→ Цель задания:
Допишите продолжение текста о прозе Сергея Довлатова, начав сразу после его последнего предложения.

→ Исходный текст:

☆ ☆ ☆ ☆ ☆

Реферат: Проза Сергея Довлатова

Проза Сергея Довлатова

Иосиф Бродский определил образ героя произведений Довлатова как образ, не совпадающий с русской литературной традицией: “Это человек, не оправдывающий действительность или себя самого, это человек от нее отмахивающийся, выходящий из помещения, нежели пытающийся навести в нем порядок…” [16, 359]. Это человек, смиряющийся с абсурдностью мира, как с явлением более милосердным, нежели жестокая действительность мира. Этот мир, мир абсурда, отличается от нашего упорядоченного мира своей нечеловеческой хаотической красотой. Это мир хаоса, но хаоса с нулевой агрессией. В нем можно, если и не пережить всю свою жизнь заново, то хотя бы спастись, переждать эти тяжелые времена. Мир абсурда не может приносить человеку столько страданий, сколько приносит ему реальный мир. Потому что мир абсурда — это мир быстрых перемен. Только слеза задрожала в уголке глаза, как человек забыл, о чем он печалился. Например, в довлатовской истории о счастливо живущем брате происходит немотивированная перемена: “ Тут им овладел крайний пессимизм” [27, III, 222]. Это немотивированное “Вдруг” сближает Довлатова с чеховскими неожиданностями: “Лег на диван и помер”.

В мире, в котором все совершается быстро, герой не успевает печалиться, в этом высшее проявление абсурдного гуманизма. Довлатов всегда хотел, чтобы его читали со слезой. Для этого он выставлял “ часто неуместные и чуждые тексту всхлипы в рассказе” [17, 163]. Эти всхлипы, ни в коем случае не переходящие ни во что серьезное, характеризуют автора как приверженца милосердия быстрых перемен. Рассказ за рассказом, история за историей, где события бегут в стремительной мгновенной смене, позволяет определить довлатовское время, как время ускоренное. Он мало прожил, потому что жил очень быстро. Но много пережил, потому что всегда торопился. Торопливость проявляется во всем, даже в отношении к смерти. Вспомним анекдотическую ситуацию в “Соло на ундервуде”: “Произошло это в грузинском ресторане. Скончался у молоденькой официантки дед. Хозяин отпустил ее на похороны. Час официантки нет, два, три. Хозяин ресторана нервничает — куда, мол, она подевалась?! Некому, понимаешь, работать. Наконец официантка вернулась. Хозяин ей сердито говорит: “Где ты пропадала, слушай?“ Та ему в ответ: “Да ты же знаешь, Гоги, я была на похоронах. Это же целый ритуал, и все требует времени“. Хозяин еще больше рассердился: “Что я, похороны не знаю?! Зашел, поздравил и ушел!“ [27, III, 336].

☆ ☆ ☆ ☆ ☆

→ Материал:
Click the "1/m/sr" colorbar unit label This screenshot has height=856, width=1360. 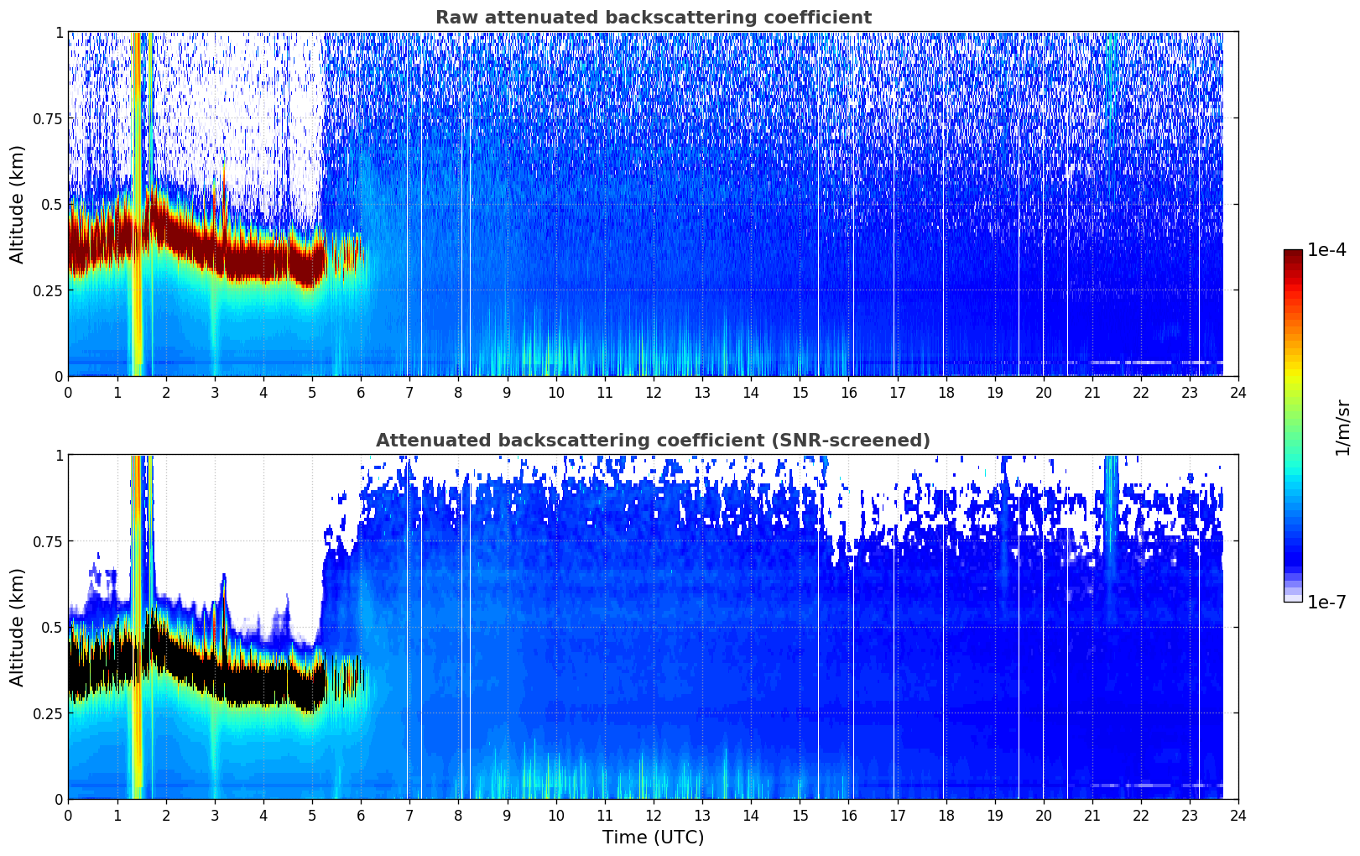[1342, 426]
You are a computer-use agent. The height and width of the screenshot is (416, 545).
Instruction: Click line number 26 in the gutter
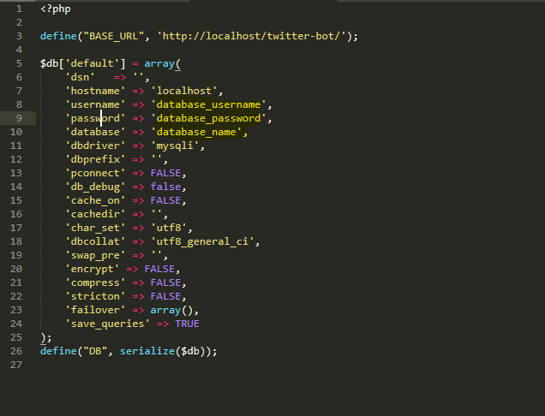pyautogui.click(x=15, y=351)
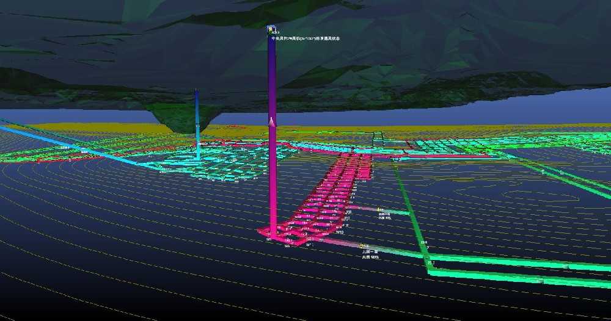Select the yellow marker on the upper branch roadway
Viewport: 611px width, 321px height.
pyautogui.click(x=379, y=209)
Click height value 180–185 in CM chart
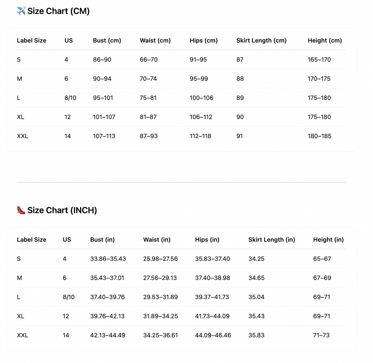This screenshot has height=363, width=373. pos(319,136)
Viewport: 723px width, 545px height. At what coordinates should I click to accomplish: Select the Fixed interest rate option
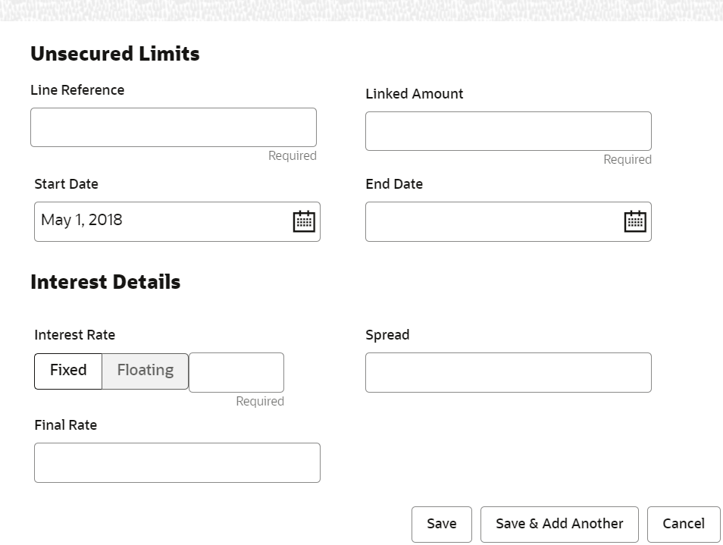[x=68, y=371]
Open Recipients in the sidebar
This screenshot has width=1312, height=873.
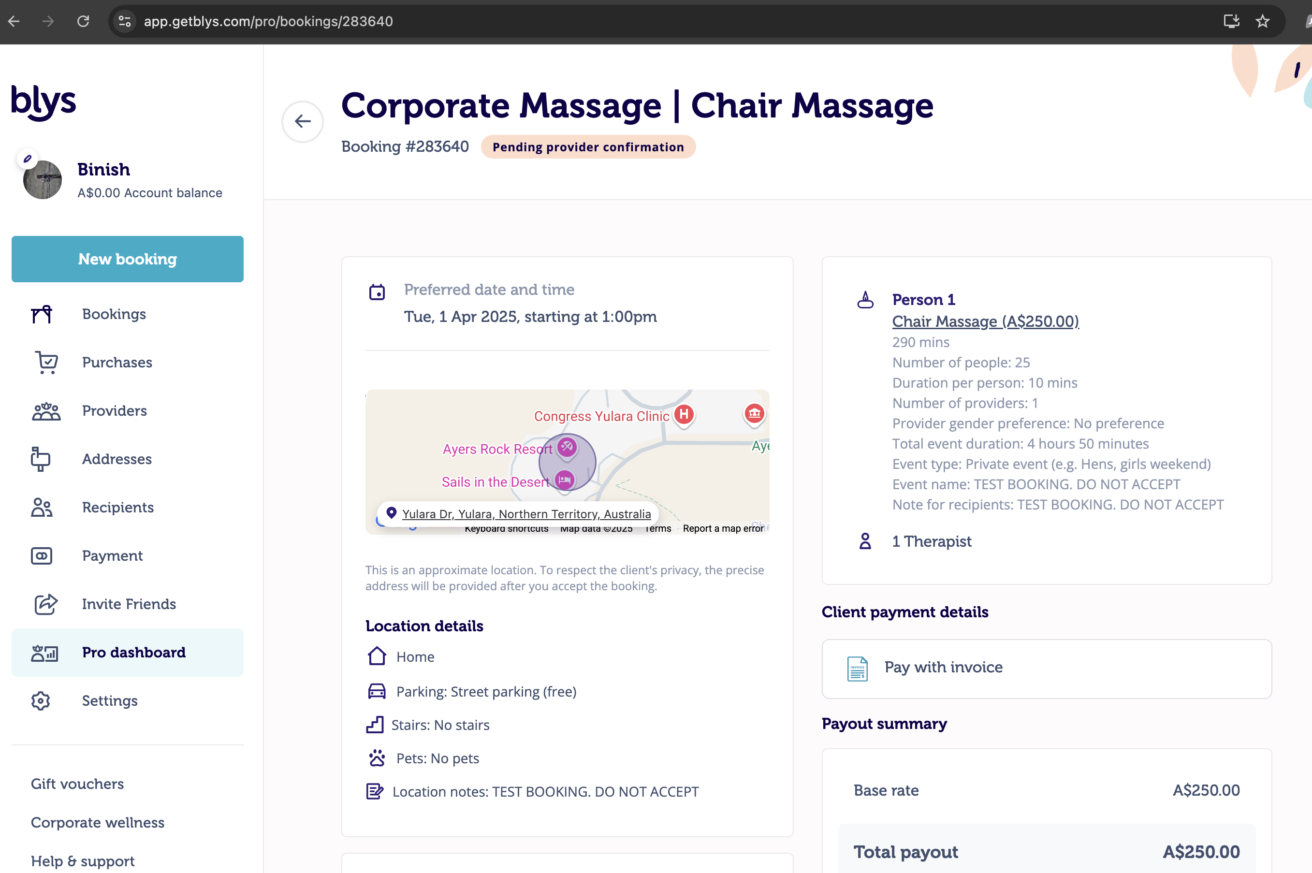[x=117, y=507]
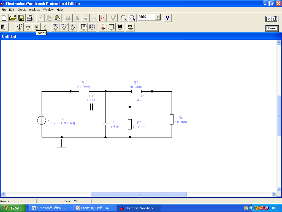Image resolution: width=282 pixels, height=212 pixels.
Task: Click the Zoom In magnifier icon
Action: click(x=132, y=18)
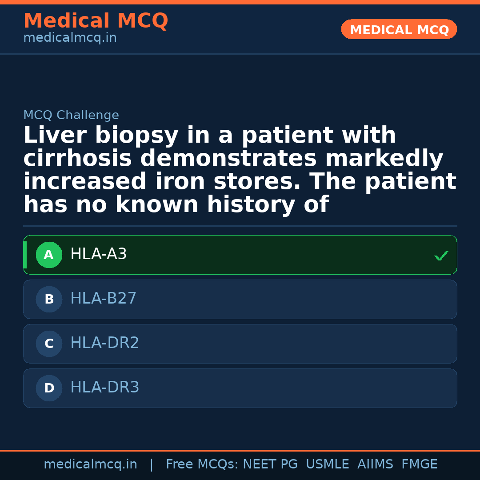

☆ ☆ ☆ ☆ ☆

→ Результат выполнения:
Чем-то эта ситуация напоминает древнюю фиджийскую легенду о том, как люди сделались смертными. На свете боги долго спорили, как должен умирать человек. Старый добряк месяц предложил, чтобы человек рождался, рос, уходил и рождался снова. Так, как происходит с ним самим. Но крыса была против. Она говорила и говорила, спорила с богами, болтала без умолку. Наконец, им надоели обсуждения и они, утомленные, начали дремать. Все проголосовали за то, чтобы человек умирал, потому что все устали от разговоров.

Довлатов, как та легендарная мышь, хочет заговорить смерть и обессмертить человека. Он игнорирует и смеется над ней. Его герои забалтывают ее, сводят смерть к ничего не означающим переменам в жизни. Абсурд терпим к смерти, поскольку смерть — это жизнь в нелепом ее проявлении. Смерть, как и абсурд, — это зависимость человека от мира. Герою Довлатова необходимо сохранить и свою жизнь и инобытие. Найти иную смерть, чем смерть биологическую. И этой смертью станет иная жизнь.


§ 9. Преодоление абсурда смерти смехом


В знаменитом описании римского карнавала в “Итальянском путешествии” Гёте попытался разглядеть за карнавальными образами их глубинный смысл. Приводится глубоко символичная сцена: во время “moccoli” мальчик гасит свечу своего отца с веселым криком: “Смерть тебе, синьор отец!” Призыв смерти близкому человеку — особый элемент карнавала, символизирующий грядущие перемены и обновления. Образ беременной Смерти — это образ, характеризующий единоначалие и двуединство рождения и смерти. Поэтому издевательство. Кощунственная насмешка и пренебрежение к Смерти — это традиционные элементы ритуального смеха, направленные на осмеяние высшего. Срамословили Солнце, высших богов, умерших близких (похоронный смех). Осмеяние сливалось с диким ликованием и сознанием собственной силы, возможностью управлять всем миром. Строгий Ликург воздвиг смеху статую. Смех — победитель над горем, смертью и веками.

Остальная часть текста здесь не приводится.